PROVIDED INFORMATION:
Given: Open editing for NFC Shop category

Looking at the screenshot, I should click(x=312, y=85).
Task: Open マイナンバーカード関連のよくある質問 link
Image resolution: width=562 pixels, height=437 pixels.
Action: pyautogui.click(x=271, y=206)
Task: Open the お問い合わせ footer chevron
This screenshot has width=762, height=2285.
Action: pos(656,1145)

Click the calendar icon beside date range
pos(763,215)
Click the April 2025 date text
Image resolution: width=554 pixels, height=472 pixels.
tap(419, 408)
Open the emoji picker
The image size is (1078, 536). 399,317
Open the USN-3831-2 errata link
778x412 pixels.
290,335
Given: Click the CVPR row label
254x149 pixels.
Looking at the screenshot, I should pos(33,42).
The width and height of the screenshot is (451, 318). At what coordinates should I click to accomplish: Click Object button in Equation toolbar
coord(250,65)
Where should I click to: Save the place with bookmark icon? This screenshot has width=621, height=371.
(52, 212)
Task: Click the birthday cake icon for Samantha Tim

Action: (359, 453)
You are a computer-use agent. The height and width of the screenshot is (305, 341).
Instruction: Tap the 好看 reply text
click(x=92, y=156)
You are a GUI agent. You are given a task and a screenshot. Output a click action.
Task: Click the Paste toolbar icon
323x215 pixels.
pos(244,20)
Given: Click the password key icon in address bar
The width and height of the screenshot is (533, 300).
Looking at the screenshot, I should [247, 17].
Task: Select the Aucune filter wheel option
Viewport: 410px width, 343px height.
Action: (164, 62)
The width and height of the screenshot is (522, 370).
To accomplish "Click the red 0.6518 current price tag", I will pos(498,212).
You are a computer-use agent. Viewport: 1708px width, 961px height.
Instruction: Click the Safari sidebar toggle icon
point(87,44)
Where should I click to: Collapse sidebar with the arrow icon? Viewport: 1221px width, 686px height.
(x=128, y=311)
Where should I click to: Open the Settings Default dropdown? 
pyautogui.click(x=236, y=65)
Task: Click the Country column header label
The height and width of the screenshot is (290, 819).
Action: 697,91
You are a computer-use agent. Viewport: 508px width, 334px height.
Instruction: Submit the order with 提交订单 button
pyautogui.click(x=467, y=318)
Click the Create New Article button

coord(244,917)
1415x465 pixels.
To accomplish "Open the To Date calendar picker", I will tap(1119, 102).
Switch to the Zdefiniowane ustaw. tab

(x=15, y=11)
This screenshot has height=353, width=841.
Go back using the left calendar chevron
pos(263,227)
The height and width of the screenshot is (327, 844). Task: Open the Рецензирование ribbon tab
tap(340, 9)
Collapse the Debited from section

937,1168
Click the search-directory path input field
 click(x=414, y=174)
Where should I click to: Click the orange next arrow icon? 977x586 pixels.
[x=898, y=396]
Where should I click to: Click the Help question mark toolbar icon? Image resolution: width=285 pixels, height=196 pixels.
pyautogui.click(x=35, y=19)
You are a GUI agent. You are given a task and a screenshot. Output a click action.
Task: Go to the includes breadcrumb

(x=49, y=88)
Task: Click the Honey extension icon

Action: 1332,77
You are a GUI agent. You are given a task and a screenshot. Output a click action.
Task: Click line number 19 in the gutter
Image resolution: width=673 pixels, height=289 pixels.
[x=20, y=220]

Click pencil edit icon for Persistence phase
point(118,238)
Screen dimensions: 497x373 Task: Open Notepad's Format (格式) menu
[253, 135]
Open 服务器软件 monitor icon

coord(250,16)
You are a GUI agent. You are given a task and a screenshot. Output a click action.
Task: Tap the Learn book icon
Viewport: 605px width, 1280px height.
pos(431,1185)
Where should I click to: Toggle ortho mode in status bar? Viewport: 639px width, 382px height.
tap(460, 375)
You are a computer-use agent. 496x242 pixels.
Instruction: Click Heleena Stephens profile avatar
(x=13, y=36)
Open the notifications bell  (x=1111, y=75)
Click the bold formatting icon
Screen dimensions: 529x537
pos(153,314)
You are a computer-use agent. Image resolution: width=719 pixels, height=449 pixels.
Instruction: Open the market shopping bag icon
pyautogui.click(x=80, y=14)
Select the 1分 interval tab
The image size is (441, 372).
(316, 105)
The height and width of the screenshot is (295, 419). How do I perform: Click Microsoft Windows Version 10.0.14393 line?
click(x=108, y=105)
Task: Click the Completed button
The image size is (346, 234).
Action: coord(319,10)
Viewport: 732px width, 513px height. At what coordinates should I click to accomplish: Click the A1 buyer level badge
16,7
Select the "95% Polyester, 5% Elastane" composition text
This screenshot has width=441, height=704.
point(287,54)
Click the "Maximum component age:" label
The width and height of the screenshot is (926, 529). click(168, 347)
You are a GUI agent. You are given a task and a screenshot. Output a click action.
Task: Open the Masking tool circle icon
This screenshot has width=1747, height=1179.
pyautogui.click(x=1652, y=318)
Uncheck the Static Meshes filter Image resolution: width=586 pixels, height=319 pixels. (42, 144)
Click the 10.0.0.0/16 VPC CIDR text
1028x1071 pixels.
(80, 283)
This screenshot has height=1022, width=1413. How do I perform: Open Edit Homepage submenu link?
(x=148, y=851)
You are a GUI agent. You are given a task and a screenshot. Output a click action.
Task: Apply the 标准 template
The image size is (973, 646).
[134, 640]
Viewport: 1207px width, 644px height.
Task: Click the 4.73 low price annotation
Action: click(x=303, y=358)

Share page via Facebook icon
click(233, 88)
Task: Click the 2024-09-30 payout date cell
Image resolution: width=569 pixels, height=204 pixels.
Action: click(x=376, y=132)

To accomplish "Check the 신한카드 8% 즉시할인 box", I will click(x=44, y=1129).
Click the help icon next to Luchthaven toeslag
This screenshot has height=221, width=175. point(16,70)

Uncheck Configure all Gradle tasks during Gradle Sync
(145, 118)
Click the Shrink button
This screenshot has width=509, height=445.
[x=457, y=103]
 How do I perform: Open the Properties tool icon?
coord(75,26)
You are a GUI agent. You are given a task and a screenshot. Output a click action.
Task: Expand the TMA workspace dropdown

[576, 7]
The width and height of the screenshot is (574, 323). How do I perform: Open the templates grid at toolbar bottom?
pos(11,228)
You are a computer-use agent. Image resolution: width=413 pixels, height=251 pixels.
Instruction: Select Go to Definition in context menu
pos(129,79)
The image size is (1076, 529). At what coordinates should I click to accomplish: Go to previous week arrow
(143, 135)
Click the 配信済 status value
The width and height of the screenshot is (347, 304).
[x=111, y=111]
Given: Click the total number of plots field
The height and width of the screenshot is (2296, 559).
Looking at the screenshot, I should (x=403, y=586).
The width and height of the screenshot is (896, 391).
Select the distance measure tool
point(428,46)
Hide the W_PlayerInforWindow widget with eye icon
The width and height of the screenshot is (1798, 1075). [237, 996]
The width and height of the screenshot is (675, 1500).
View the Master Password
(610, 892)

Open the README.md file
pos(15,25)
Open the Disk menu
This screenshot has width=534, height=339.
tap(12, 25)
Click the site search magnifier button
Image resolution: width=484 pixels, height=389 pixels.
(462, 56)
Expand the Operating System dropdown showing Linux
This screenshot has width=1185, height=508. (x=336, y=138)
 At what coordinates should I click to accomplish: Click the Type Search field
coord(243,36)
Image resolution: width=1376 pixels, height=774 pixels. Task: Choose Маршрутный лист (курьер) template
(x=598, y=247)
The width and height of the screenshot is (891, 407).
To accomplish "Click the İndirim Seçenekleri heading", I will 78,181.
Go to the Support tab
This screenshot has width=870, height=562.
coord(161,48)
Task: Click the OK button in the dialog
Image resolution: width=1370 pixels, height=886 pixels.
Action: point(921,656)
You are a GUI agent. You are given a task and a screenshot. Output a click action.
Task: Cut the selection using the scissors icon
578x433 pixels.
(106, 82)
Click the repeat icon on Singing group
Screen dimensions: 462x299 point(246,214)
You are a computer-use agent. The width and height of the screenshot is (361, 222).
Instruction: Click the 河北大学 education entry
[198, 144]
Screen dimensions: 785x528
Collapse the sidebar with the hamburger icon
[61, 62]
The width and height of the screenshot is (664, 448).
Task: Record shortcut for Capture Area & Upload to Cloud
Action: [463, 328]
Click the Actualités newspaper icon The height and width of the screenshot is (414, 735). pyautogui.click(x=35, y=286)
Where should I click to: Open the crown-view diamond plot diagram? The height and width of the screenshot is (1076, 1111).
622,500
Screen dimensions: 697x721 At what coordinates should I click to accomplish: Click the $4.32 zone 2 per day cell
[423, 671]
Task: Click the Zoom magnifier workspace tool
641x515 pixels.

DIRECTIONS:
Copy each line of the records above that contains the string "next". Letter case matters.

FULL ANSWER:
Where should I click to: Click the orange next arrow icon? 977x586 pixels.
Click the help icon next to Luchthaven toeslag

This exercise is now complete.